### Your objective
Copy the material exactly, from its start through the line containing "Looking at the", and leave the pictures out of your copy.
Start of Records shown
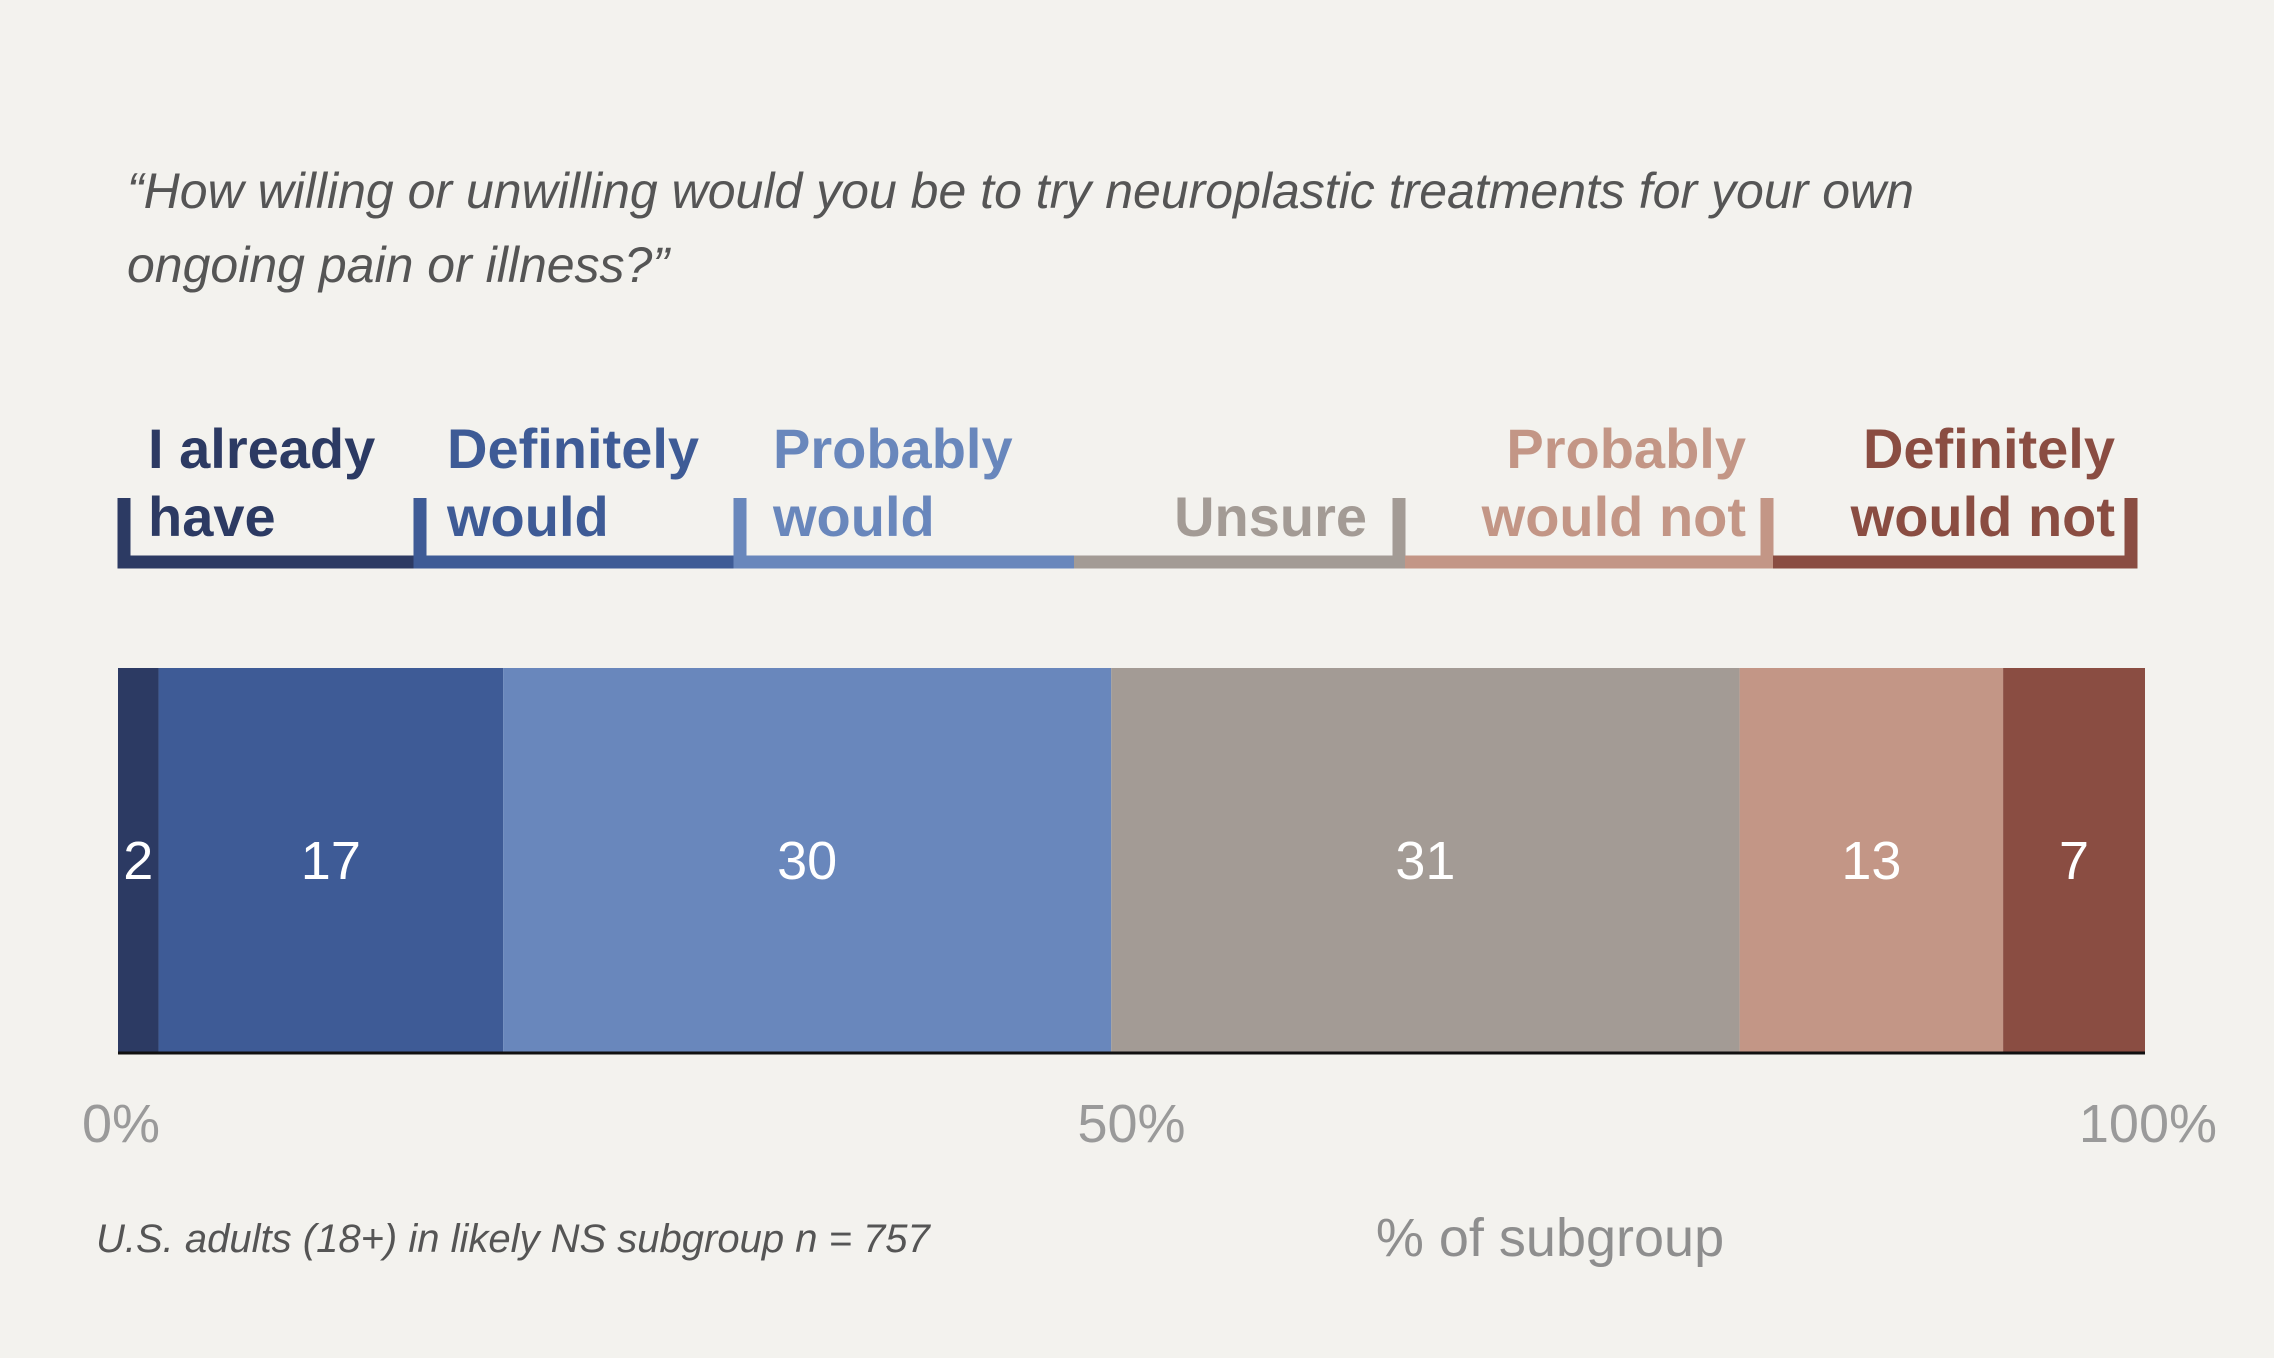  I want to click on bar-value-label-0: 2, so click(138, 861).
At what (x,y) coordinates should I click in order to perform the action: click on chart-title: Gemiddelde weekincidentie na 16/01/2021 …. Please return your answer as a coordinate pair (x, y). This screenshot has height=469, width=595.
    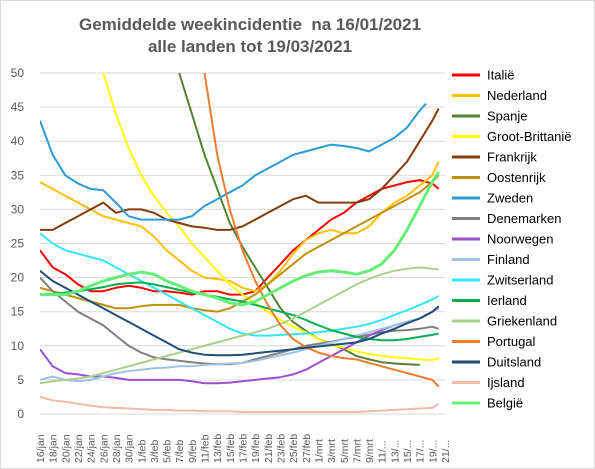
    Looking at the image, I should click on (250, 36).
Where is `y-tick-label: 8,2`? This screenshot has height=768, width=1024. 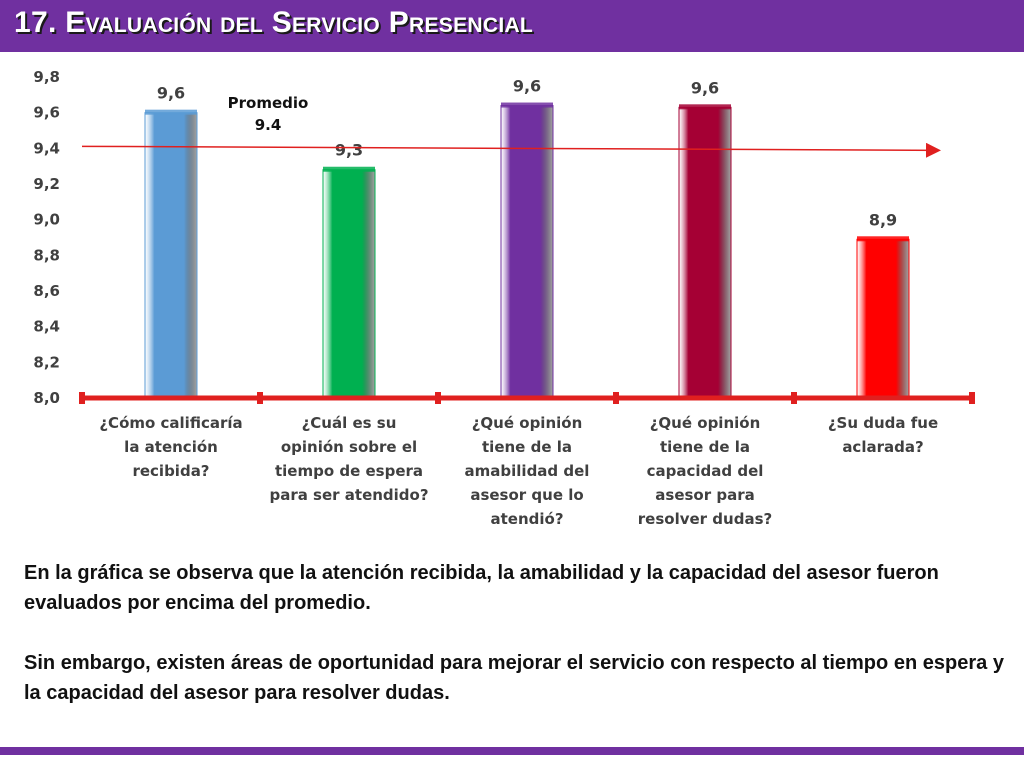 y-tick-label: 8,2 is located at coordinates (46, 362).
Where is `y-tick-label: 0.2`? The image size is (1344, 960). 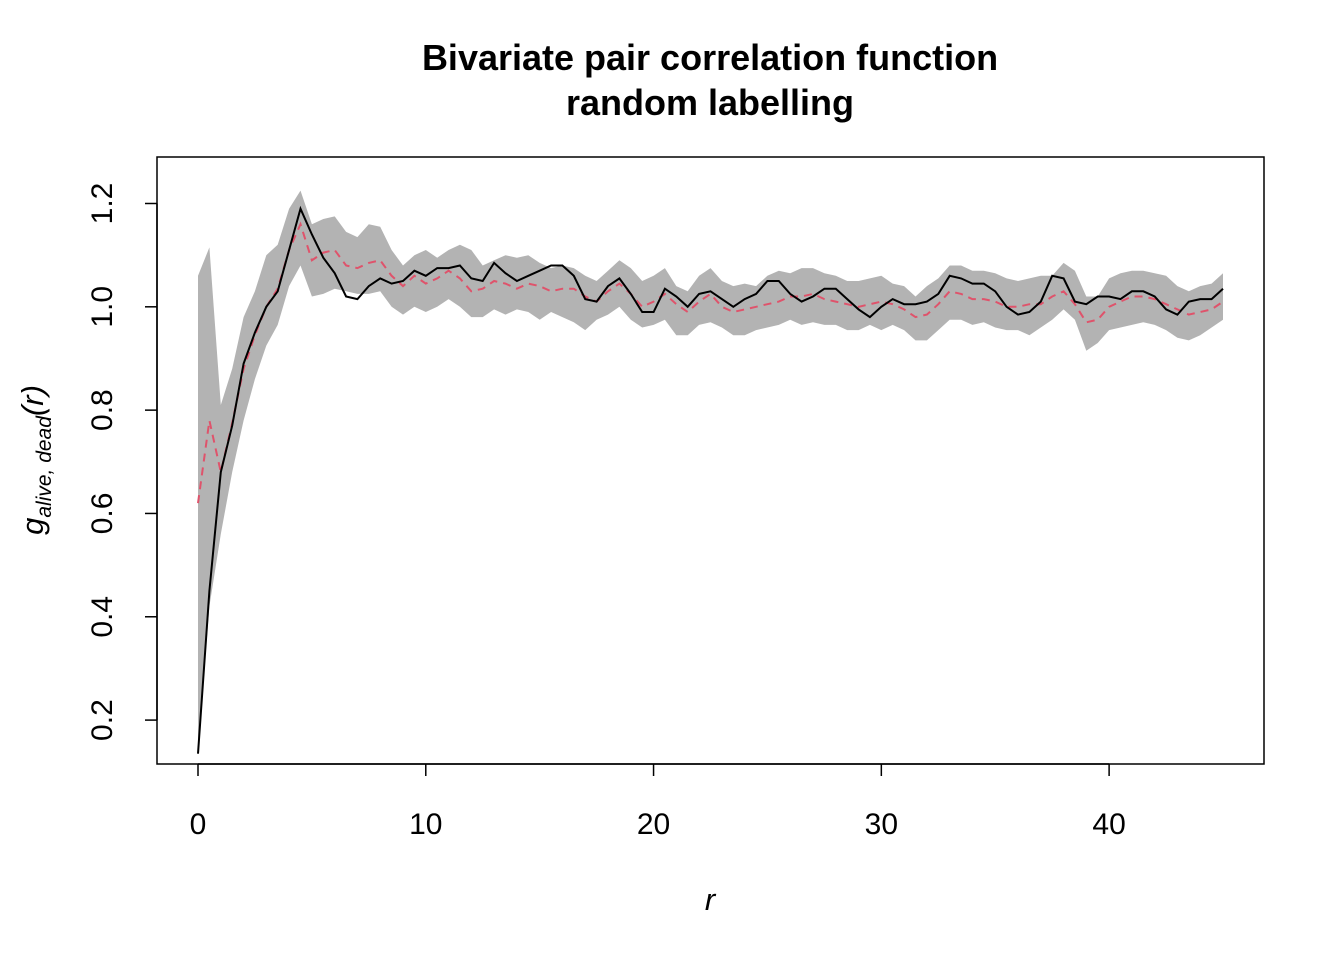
End of Records shown
### Solved exercise
  I want to click on bar-value-label-0: 2, so click(138, 861).
At what (x,y) coordinates should I click in order to perform the action: click on chart-title: Gemiddelde weekincidentie na 16/01/2021 …. Please return your answer as a coordinate pair (x, y). This screenshot has height=469, width=595.
    Looking at the image, I should click on (250, 36).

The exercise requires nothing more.